**TEXT PASSAGE**
## START
Drummer: steady heartbeat while Priestess is actually walking round the Circle.
Casting round:
Creature of earth, where Thou art cast,
let no adverse purpose last,
not in complete accord with me,
as I do will, so mote it be!
[Note: this charge is adapted from Paul Huson's text as given in Mastering Witchcraft.]
[H + 0:13] Calling the Quarters
Summoner: goes off through the forest to fetch the Bride and Maiden from the nuptial tent, where the Bride has been made ready to come to her wedding. He does not step into the nuptial tent, but calls to them from outside it.
Keepers: stand before their altars, moving around to the inside of their altar when each in turn calls in their respective elemental powers.
Priestess: turning to the East:
Powers of East, Powers of Air, I call thee forth.
East Keeper: placing incense in censer, raising for all to see
Hail, guardians of the East!
Come forth and bear witness to B-- and G--, who have come to know great love for one another, and for their children.
Hail and welcome!
She turns and bows towards East, turns again and replaces censer on altar
Priestess: turning to the South:
Powers of South, Powers of Fire, I call thee forth.
South Keeper: lighting the candle, raising for all to see
Hail, guardians of the South!
Come forth and bear witness to G-- and B--, who will make a daring leap together into partnership.
Hail and welcome!
She turns and bows to the South, turns again and replaces candle on altar.
Priestess: turning to the West:
Powers of West, Powers of Water, I call thee forth.
West Keeper: pouring water into the shell, raising for all to see:
Hail, guardians of the West!
Come forth and bear witness to B-- and G--, whose mutual intention is to marry one another, in this place and at this time.
Hail and welcome!
She turns and bows to the West, turns again and replaces shell on altar.
Priestess: turning to the North:
Powers of North, Powers of Earth, I call thee forth.
North Keeper: pouring soil into bowl, raising for all to see:
Hail, guardians of the North!
Come forth and bear witness to G-- and B--, who wait upon this time of great joy, with steadfastness and quiet assurance.
Hail and welcome!
She turns and bows to the North, turns again and replaces bowl on altar
All four Elemental Keepers remain standing at their altars, facing to Centre.
Priestess: turns to the East and salutes with a kiss.
[altar bell 3 x]
Priestess: kneels before the altar and lights the Lady candle:
Great Mother, whom I serve, please be here now as G-- and B-- intend to join one another in the sacrament of marriage.
She lights the Lord candle:
Beloved Father, whom I adore, please be here now as B-- and G-- intend to join one another in the sacrament of marriage.
[altar bell 3 x]
[H + 0:18] Bridal Party's Arrival
Summoner, Bride and Maiden: have made their way to the outside of the Outer Circle, and have been waiting at the North of East.
Guardian: picks up his staff and comes to the North of East, where he again makes safe the place and opens the gateway for the bridal party to pass into the Circle.
## END
**PARTS OF THE EXERCISE**
a) Copy the wedding ritual word for word between "Come forth and bear witness to G-- and B--, who will" and "candle on altar.", inclusive.
b) Carry on the wedding ritual, starting right after its final line.
The listing after this is separate material and has no connection to the wedding ritual.

**STORED DATA**
## START
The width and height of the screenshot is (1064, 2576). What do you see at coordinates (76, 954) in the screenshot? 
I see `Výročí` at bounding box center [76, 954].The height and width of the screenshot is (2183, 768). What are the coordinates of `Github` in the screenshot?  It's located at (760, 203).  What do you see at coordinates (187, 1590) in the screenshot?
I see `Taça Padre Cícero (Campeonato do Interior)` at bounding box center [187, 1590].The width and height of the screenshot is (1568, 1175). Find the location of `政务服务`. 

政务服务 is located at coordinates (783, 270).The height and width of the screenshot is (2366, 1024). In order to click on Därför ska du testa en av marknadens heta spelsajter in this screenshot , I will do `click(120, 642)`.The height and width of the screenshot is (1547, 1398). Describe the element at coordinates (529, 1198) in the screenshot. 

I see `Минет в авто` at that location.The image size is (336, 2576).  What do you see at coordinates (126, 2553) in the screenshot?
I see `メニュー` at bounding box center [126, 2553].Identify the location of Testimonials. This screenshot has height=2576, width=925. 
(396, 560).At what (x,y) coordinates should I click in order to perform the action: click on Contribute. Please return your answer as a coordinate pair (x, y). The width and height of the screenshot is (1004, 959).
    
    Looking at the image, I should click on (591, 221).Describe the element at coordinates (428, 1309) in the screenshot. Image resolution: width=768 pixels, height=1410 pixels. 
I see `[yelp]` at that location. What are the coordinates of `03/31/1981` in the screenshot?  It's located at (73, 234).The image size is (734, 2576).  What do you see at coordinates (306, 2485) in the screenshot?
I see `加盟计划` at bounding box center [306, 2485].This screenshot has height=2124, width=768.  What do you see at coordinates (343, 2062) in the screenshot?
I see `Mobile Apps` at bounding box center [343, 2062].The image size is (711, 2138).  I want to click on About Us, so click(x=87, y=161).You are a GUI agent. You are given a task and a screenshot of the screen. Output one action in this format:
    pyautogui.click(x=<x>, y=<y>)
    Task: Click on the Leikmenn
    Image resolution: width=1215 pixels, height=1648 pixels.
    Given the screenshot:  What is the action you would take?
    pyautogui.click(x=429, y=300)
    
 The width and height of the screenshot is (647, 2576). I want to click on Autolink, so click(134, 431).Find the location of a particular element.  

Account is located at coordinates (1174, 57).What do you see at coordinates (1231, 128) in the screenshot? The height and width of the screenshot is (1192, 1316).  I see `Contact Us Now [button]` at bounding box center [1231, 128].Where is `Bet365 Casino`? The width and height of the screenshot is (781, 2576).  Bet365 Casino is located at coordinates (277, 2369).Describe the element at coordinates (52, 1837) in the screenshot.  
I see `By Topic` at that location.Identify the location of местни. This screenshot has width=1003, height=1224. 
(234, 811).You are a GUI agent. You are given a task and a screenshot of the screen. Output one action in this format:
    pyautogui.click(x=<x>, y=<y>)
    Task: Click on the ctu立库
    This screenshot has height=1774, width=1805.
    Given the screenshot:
## END
**OUTPUTS IN ORDER**
a)
Come forth and bear witness to G-- and B--, who will make a daring leap together into partnership.
Hail and welcome!
She turns and bows to the South, turns again and replaces candle on altar.

b)
Summoner: leads Bride and Maiden to the High Altar. Then he retires to the North of East, within the Outer Circle, and enjoys the remainder of the service.
Guardian: comes to the High Altar and lays his staff down again. He retrieves the rings and ribbons from wherever he has kept them, and places the rings on the small plate upon the altar, keeping the ribbons in his hand. He now takes his place to the left of the Maiden.
Priestess: calls the blessing unto them:
Gracious Lady, Gentle Lord.
Grant Your blessing and protection upon these two,
who have come before You,
to celebrate the sacrament of marriage
in the presence of their People.
So mote it be!
[H + 0:22] Elemental blessings
Priestess:
And now we shall introduce G-- and B-- to the Elemental Powers to seek their blessings upon this enterprise.
She takes her seat on North side of altar, which the Guardian has placed there. He sets forth seats for the other celebrants as well.
Maiden: leads Bride and Groom to East:
Hail, winds of the East!
East Keeper: standing, raising the fan, facing the couple:
What is it you seek from the Powers of Air?
Bride:
We seek your blessing and guidance for our marriage.
East Keeper: while wafting air towards them with the fan:
Blessed be your marriage with these gifts from the East:
Clear understanding of each other, and of yourselves.
Knowledge that each day is a fresh start of your life as a family.
Joy in teaching your children together, and watching them learn about life.
She replaces fan on altar, hands Maiden a yellow ribbon, motions the party onward, and sits down.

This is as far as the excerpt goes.